But while Sister Carol welcomed Obama’s “compromise” on contraception coverage, the U.S. Conference of Catholic Bishops formally rejected it as essentially meaningless.
In the wake of the announcement, amid a blur of news headlines and talking heads that offered conflicting judgments, the faithful struggled to determine what, if anything, had changed regarding the administration’s policy.
And the contrasting responses from the Catholic Health Association leader and the bishops’ conference have left Catholics and the general public confused about who speaks for the Church on a matter of grave institutional concern and whether the Obama administration exploited a lack of clarity about that matter.
The dueling positions have fueled questions about the basis of Sister Carol’s endorsement: USCCB officials and health-care experts have since confirmed that the government has not issued any binding regulations that legally override the controversial contraception mandate finalized by the Department of Health and Human Services on Jan. 20.
Subsequent media coverage and interviews suggest that while the White House cleared its talking points with Sister Carol in advance of the president’s public address, the USCCB had been excluded from the administration’s deliberations.
“Obama has made clear who is part of his ideological coalition and who is not. Discussions on the structure and restructuring of the contraceptive policy were conducted between the administration and pro-choice and feminist groups. The institutions targeted by the mandate — particularly those represented by the United States Conference of Catholic Bishops — were not in the room,” stated Michael Gerson in a column published in The Washington Post.
“The administration engaged in no substantive consultation with Catholic bishops, who were only called to receive pronouncements. Interest-group liberalism is alive and well in the Obama White House,” Gerson wrote.
Special Treatment?
However, media reports suggest that Sister Carol received special treatment from the White House. A Feb. 10 New York Times story reported that the president’s “accommodation” was designed specifically to address Sister Carol’s concerns, not those of the U.S. bishops.
“The fight was for Sister Carol Keehan — head of an influential Catholic hospital group, who had supported President Obama’s health-care law — and Catholic allies of the White House seen as the religious left,” reported the Times.
Richard Doerflinger, the U.S. bishops’ chief lobbyist on life issues, confirmed that the conference had not received the relevant documents regarding the reported “accommodation” until that Friday evening and that more information arrived on “Saturday, Feb. 11, at 5:27pm.”
After the close of the Friday workday, said Doerflinger, the conference was finally able to sift through all the documents — only to conclude that nothing of substance had changed since the HHS final rule was approved last month.
That same rule had been “finalized without change,” said Doerflinger, who stressed one single point: “The only thing that has force of law is that same final rule.
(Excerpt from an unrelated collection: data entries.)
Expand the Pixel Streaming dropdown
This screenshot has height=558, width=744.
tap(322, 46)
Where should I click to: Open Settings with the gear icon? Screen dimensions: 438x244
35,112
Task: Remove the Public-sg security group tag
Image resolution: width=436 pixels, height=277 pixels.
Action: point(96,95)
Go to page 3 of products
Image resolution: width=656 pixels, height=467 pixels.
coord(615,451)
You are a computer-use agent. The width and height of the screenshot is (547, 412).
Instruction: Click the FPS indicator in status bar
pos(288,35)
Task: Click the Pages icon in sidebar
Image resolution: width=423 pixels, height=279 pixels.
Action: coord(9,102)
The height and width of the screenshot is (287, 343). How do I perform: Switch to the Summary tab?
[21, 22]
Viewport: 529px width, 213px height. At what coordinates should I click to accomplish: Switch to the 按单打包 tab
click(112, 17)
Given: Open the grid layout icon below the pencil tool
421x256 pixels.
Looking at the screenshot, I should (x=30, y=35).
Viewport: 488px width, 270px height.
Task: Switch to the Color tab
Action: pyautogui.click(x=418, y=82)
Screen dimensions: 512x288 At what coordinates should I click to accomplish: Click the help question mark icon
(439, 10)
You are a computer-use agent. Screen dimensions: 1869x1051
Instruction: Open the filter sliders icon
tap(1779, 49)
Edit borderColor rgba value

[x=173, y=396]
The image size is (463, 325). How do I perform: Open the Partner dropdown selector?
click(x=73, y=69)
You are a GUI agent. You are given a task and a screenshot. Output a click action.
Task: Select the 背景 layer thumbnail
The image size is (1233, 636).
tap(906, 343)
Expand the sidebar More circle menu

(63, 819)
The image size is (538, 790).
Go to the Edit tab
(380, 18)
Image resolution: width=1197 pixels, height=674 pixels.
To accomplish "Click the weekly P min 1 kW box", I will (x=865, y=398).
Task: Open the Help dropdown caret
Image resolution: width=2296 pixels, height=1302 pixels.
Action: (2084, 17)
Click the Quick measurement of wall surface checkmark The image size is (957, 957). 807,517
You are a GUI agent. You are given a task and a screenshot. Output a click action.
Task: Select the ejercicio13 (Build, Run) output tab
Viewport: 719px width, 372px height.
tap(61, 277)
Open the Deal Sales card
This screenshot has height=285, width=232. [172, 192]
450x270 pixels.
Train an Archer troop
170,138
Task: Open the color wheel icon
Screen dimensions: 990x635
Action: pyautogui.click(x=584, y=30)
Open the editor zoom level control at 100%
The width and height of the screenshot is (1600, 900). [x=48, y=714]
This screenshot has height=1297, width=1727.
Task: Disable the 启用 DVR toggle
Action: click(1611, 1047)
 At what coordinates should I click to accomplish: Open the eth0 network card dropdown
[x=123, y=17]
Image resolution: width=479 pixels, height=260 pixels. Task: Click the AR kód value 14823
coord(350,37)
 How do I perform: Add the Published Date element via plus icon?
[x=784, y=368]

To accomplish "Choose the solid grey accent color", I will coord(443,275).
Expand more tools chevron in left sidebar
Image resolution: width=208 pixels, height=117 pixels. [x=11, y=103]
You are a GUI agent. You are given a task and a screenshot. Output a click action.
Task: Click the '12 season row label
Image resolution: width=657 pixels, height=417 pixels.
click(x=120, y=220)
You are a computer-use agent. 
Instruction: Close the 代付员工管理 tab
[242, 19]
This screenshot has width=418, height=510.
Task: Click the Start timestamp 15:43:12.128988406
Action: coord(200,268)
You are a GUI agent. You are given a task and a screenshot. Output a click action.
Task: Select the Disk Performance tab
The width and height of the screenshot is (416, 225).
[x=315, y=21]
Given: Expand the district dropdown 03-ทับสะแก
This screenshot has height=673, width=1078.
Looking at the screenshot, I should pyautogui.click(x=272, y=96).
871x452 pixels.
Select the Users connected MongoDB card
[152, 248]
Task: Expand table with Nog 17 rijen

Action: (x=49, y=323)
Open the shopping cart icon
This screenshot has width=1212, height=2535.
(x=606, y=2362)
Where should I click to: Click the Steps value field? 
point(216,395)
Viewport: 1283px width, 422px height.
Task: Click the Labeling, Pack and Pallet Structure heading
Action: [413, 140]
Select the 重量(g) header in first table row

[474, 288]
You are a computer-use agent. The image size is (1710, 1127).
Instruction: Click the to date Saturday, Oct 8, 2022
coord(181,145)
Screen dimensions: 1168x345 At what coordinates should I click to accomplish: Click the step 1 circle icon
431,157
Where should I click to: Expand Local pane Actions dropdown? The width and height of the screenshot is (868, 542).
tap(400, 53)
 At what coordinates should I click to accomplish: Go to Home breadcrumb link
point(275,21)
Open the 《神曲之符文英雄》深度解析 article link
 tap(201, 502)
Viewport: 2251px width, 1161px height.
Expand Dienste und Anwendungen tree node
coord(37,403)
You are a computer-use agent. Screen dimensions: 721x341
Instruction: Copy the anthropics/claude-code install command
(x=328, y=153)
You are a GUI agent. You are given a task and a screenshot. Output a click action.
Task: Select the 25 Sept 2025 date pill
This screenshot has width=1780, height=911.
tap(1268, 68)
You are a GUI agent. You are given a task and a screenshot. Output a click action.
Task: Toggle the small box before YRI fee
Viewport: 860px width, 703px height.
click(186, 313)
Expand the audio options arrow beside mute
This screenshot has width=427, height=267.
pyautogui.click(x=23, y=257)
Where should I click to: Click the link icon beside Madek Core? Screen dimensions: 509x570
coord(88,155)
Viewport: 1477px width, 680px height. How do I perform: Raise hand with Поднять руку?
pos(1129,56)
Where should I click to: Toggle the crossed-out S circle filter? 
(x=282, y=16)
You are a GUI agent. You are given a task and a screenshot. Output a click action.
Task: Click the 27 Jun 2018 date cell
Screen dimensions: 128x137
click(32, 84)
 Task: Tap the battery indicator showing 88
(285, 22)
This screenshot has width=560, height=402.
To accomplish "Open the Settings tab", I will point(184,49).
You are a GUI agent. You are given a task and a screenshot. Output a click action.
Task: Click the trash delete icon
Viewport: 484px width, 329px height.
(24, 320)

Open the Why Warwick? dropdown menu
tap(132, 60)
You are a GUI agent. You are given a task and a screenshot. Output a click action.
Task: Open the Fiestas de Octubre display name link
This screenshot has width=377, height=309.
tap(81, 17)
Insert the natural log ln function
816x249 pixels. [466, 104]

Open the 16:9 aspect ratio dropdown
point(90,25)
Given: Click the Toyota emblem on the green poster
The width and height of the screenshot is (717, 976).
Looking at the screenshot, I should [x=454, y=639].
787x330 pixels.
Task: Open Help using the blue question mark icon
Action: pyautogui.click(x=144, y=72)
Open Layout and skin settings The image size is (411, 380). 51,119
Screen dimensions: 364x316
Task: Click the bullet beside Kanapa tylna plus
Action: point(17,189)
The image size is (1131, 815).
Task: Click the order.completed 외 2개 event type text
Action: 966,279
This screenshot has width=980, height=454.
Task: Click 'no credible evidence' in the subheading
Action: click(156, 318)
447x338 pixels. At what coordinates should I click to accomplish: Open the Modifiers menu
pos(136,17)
It’s still in place. The rest is something that might happen.”
The administration informed the USCCB that “some time in the coming months we will issue new rulemaking for organizations that are not exempt from the mandate,” Doerflinger said.
“An organization that morally objects to these services is not exempt,” said Doerflinger. “It is not able to give its employees a plan without this contraception mandate.”
In striking contrast to the USCCB’s conclusion, Sister Carol greeted the president’s “accommodation” with enthusiasm. Her support was touted by the administration and cited in media coverage of the breaking story.
By Feb. 11, the White House blog had posted statements from Sister Carol, Catholic Charities USA and Planned Parenthood supporting Obama’s “accommodation.” However, the Catholic Charities USA statement, a modified version of that organization’s original and more enthusiastic response to the president’s move, could not be described as an endorsement.
Sister Carol, however, has not modified her response to the president’s overture. From the beginning, her endorsement asserted that religious-liberty concerns had been addressed.
But she did not specify how the president’s action had met the concerns of church-affiliated institutions, including the members of her association. Did Sister Carol receive additional binding assurances, or was she simply trusting the president to make good on his promise to a faithful ally?
A review of the CHA website suggests that its CEO and president does not, in fact, have all the facts. A Feb. 13 statement assures anxious members that the organization “will review the proposed new rules for the HHS mandate.”
“CHA looks forward to reviewing the specifics of the changes in the mandated benefits. Many members have called with questions about these since they were a concern as first published. On Friday, Feb. 10, 2012, we were notified that our organizations would not have to buy or refer employees for contraception and other services. We were also told that the self-insured plans would be accommodated in this. At this time, there are many unanswered questions about specifics. We now have the challenging work of reviewing the proposed rules, examining their impact and giving input before they are finalized,” read the statement.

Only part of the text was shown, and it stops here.